Content starts

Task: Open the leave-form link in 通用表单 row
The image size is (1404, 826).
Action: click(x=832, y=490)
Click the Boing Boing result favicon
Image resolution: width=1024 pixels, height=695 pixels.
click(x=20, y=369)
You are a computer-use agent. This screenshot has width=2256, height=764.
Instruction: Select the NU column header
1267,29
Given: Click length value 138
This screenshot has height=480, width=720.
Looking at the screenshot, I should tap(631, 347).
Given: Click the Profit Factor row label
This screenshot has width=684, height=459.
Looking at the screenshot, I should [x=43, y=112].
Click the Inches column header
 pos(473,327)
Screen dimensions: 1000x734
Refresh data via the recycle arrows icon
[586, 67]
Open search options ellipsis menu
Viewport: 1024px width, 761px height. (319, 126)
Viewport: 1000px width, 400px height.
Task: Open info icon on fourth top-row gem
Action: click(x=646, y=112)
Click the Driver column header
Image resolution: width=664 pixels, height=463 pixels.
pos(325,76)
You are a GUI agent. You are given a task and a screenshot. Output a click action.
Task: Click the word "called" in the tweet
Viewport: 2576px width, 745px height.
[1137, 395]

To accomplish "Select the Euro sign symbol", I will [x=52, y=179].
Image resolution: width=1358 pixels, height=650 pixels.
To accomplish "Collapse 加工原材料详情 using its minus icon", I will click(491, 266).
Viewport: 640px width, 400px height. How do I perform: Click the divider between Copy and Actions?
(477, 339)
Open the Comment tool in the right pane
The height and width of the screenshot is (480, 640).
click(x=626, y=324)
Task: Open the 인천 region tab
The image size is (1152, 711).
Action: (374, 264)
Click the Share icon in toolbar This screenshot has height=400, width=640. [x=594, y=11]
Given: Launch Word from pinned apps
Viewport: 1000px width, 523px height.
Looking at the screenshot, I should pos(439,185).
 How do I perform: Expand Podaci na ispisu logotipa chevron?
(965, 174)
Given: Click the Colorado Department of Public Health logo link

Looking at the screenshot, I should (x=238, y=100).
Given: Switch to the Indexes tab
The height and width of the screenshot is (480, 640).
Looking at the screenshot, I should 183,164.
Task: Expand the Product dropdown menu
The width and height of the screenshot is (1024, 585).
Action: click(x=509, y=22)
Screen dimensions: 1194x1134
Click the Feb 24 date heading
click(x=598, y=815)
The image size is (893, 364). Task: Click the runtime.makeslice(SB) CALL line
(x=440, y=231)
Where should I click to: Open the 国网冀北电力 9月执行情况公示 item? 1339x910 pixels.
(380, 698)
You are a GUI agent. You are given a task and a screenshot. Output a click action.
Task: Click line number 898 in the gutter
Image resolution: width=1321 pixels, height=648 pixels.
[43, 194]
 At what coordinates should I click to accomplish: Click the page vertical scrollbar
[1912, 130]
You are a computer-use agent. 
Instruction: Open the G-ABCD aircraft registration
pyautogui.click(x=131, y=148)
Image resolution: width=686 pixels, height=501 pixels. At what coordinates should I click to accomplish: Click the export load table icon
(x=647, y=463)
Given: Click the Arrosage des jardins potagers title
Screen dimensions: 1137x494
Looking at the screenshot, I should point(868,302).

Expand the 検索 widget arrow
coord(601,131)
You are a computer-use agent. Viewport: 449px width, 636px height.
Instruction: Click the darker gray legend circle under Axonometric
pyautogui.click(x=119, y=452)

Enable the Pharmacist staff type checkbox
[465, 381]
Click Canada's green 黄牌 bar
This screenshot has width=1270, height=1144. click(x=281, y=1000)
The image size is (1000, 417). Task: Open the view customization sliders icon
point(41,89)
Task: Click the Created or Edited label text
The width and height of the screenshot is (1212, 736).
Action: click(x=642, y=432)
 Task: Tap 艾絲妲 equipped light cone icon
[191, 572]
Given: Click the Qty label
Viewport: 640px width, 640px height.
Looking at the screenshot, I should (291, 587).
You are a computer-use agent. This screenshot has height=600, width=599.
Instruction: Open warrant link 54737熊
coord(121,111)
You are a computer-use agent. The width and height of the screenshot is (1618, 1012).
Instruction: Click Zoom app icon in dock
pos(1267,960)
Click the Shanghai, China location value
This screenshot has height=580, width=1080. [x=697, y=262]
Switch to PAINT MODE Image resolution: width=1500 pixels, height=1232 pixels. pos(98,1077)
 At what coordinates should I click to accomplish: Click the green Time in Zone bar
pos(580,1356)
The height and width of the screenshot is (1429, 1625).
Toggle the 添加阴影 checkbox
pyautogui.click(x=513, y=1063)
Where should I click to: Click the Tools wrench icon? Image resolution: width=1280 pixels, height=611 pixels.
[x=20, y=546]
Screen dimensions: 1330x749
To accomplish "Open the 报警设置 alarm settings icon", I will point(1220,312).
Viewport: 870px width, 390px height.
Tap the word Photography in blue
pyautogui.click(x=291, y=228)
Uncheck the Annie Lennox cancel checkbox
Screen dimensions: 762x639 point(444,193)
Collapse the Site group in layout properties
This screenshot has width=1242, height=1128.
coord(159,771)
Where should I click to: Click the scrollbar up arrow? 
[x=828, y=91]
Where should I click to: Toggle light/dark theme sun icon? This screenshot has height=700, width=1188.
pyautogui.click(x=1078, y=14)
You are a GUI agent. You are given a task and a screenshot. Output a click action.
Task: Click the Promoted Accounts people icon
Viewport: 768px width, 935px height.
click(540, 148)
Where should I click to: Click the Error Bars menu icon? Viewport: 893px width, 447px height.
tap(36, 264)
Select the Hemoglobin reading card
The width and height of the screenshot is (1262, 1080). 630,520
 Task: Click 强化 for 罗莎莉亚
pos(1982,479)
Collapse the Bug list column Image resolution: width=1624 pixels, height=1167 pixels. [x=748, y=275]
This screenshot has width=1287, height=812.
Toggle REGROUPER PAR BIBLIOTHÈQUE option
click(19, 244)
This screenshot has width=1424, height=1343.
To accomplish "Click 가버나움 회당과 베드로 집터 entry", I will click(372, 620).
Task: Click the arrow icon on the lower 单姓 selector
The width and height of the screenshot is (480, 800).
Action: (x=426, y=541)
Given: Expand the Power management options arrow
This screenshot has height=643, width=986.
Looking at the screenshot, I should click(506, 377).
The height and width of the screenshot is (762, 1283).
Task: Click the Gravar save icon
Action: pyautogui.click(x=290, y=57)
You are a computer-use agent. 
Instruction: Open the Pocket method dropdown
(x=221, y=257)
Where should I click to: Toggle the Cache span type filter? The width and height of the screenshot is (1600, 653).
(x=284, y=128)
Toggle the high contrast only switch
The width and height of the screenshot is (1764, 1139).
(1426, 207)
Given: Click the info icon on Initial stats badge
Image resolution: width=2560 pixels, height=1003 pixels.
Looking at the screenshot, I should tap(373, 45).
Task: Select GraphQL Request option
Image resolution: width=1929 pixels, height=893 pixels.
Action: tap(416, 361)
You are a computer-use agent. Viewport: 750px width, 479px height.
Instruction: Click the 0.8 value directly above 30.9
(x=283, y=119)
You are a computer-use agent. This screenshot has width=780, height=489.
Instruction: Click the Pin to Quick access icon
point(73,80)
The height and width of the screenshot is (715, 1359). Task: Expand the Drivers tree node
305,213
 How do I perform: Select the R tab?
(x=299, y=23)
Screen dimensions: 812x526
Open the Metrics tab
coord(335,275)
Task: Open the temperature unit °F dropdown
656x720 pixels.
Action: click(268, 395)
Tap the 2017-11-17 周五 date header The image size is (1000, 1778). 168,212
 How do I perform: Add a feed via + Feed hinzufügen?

Content ends

# Task description:
Take the entries and print them exactly. Keep every line.

# Written solution:
Task: Open the leave-form link in 通用表单 row
The image size is (1404, 826).
Action: click(x=832, y=490)
Click the Boing Boing result favicon
Image resolution: width=1024 pixels, height=695 pixels.
click(x=20, y=369)
You are a computer-use agent. This screenshot has width=2256, height=764.
Instruction: Select the NU column header
1267,29
Given: Click length value 138
This screenshot has height=480, width=720.
Looking at the screenshot, I should tap(631, 347).
Given: Click the Profit Factor row label
This screenshot has width=684, height=459.
Looking at the screenshot, I should [x=43, y=112].
Click the Inches column header
 pos(473,327)
Screen dimensions: 1000x734
Refresh data via the recycle arrows icon
[586, 67]
Open search options ellipsis menu
Viewport: 1024px width, 761px height. (319, 126)
Viewport: 1000px width, 400px height.
Task: Open info icon on fourth top-row gem
Action: click(x=646, y=112)
Click the Driver column header
Image resolution: width=664 pixels, height=463 pixels.
pos(325,76)
You are a GUI agent. You are given a task and a screenshot. Output a click action.
Task: Click the word "called" in the tweet
Viewport: 2576px width, 745px height.
[1137, 395]

To accomplish "Select the Euro sign symbol", I will [x=52, y=179].
Image resolution: width=1358 pixels, height=650 pixels.
To accomplish "Collapse 加工原材料详情 using its minus icon", I will click(491, 266).
Viewport: 640px width, 400px height. How do I perform: Click the divider between Copy and Actions?
(477, 339)
Open the Comment tool in the right pane
The height and width of the screenshot is (480, 640).
click(x=626, y=324)
Task: Open the 인천 region tab
The image size is (1152, 711).
Action: (374, 264)
Click the Share icon in toolbar This screenshot has height=400, width=640. [x=594, y=11]
Given: Launch Word from pinned apps
Viewport: 1000px width, 523px height.
Looking at the screenshot, I should pos(439,185).
 How do I perform: Expand Podaci na ispisu logotipa chevron?
(965, 174)
Given: Click the Colorado Department of Public Health logo link

Looking at the screenshot, I should (x=238, y=100).
Given: Switch to the Indexes tab
The height and width of the screenshot is (480, 640).
Looking at the screenshot, I should 183,164.
Task: Expand the Product dropdown menu
The width and height of the screenshot is (1024, 585).
Action: click(x=509, y=22)
Screen dimensions: 1194x1134
Click the Feb 24 date heading
click(x=598, y=815)
The image size is (893, 364). Task: Click the runtime.makeslice(SB) CALL line
(x=440, y=231)
Where should I click to: Open the 国网冀北电力 9月执行情况公示 item? 1339x910 pixels.
(380, 698)
You are a GUI agent. You are given a task and a screenshot. Output a click action.
Task: Click line number 898 in the gutter
Image resolution: width=1321 pixels, height=648 pixels.
[43, 194]
 At what coordinates should I click to accomplish: Click the page vertical scrollbar
[1912, 130]
You are a computer-use agent. 
Instruction: Open the G-ABCD aircraft registration
pyautogui.click(x=131, y=148)
Image resolution: width=686 pixels, height=501 pixels. At what coordinates should I click to accomplish: Click the export load table icon
(x=647, y=463)
Given: Click the Arrosage des jardins potagers title
Screen dimensions: 1137x494
Looking at the screenshot, I should point(868,302).

Expand the 検索 widget arrow
coord(601,131)
You are a computer-use agent. Viewport: 449px width, 636px height.
Instruction: Click the darker gray legend circle under Axonometric
pyautogui.click(x=119, y=452)

Enable the Pharmacist staff type checkbox
[465, 381]
Click Canada's green 黄牌 bar
This screenshot has width=1270, height=1144. click(x=281, y=1000)
The image size is (1000, 417). Task: Open the view customization sliders icon
point(41,89)
Task: Click the Created or Edited label text
The width and height of the screenshot is (1212, 736).
Action: click(x=642, y=432)
 Task: Tap 艾絲妲 equipped light cone icon
[191, 572]
Given: Click the Qty label
Viewport: 640px width, 640px height.
Looking at the screenshot, I should (291, 587).
You are a computer-use agent. This screenshot has height=600, width=599.
Instruction: Open warrant link 54737熊
coord(121,111)
You are a computer-use agent. The width and height of the screenshot is (1618, 1012).
Instruction: Click Zoom app icon in dock
pos(1267,960)
Click the Shanghai, China location value
This screenshot has height=580, width=1080. [x=697, y=262]
Switch to PAINT MODE Image resolution: width=1500 pixels, height=1232 pixels. pos(98,1077)
 At what coordinates should I click to accomplish: Click the green Time in Zone bar
pos(580,1356)
The height and width of the screenshot is (1429, 1625).
Toggle the 添加阴影 checkbox
pyautogui.click(x=513, y=1063)
Where should I click to: Click the Tools wrench icon? Image resolution: width=1280 pixels, height=611 pixels.
[x=20, y=546]
Screen dimensions: 1330x749
To accomplish "Open the 报警设置 alarm settings icon", I will point(1220,312).
Viewport: 870px width, 390px height.
Tap the word Photography in blue
pyautogui.click(x=291, y=228)
Uncheck the Annie Lennox cancel checkbox
Screen dimensions: 762x639 point(444,193)
Collapse the Site group in layout properties
This screenshot has width=1242, height=1128.
coord(159,771)
Where should I click to: Click the scrollbar up arrow? 
[x=828, y=91]
Where should I click to: Toggle light/dark theme sun icon? This screenshot has height=700, width=1188.
pyautogui.click(x=1078, y=14)
You are a GUI agent. You are given a task and a screenshot. Output a click action.
Task: Click the Promoted Accounts people icon
Viewport: 768px width, 935px height.
click(540, 148)
Where should I click to: Click the Error Bars menu icon? Viewport: 893px width, 447px height.
tap(36, 264)
Select the Hemoglobin reading card
The width and height of the screenshot is (1262, 1080). 630,520
 Task: Click 强化 for 罗莎莉亚
pos(1982,479)
Collapse the Bug list column Image resolution: width=1624 pixels, height=1167 pixels. [x=748, y=275]
This screenshot has width=1287, height=812.
Toggle REGROUPER PAR BIBLIOTHÈQUE option
click(19, 244)
This screenshot has width=1424, height=1343.
To accomplish "Click 가버나움 회당과 베드로 집터 entry", I will click(372, 620).
Task: Click the arrow icon on the lower 单姓 selector
The width and height of the screenshot is (480, 800).
Action: (x=426, y=541)
Given: Expand the Power management options arrow
This screenshot has height=643, width=986.
Looking at the screenshot, I should click(506, 377).
The height and width of the screenshot is (762, 1283).
Task: Click the Gravar save icon
Action: pyautogui.click(x=290, y=57)
You are a computer-use agent. 
Instruction: Open the Pocket method dropdown
(x=221, y=257)
Where should I click to: Toggle the Cache span type filter? The width and height of the screenshot is (1600, 653).
(x=284, y=128)
Toggle the high contrast only switch
The width and height of the screenshot is (1764, 1139).
(1426, 207)
Given: Click the info icon on Initial stats badge
Image resolution: width=2560 pixels, height=1003 pixels.
Looking at the screenshot, I should tap(373, 45).
Task: Select GraphQL Request option
Image resolution: width=1929 pixels, height=893 pixels.
Action: tap(416, 361)
You are a computer-use agent. Viewport: 750px width, 479px height.
Instruction: Click the 0.8 value directly above 30.9
(x=283, y=119)
You are a computer-use agent. This screenshot has width=780, height=489.
Instruction: Click the Pin to Quick access icon
point(73,80)
The height and width of the screenshot is (715, 1359). Task: Expand the Drivers tree node
305,213
 How do I perform: Select the R tab?
(x=299, y=23)
Screen dimensions: 812x526
Open the Metrics tab
coord(335,275)
Task: Open the temperature unit °F dropdown
656x720 pixels.
Action: click(268, 395)
Tap the 2017-11-17 周五 date header The image size is (1000, 1778). 168,212
 How do I perform: Add a feed via + Feed hinzufügen?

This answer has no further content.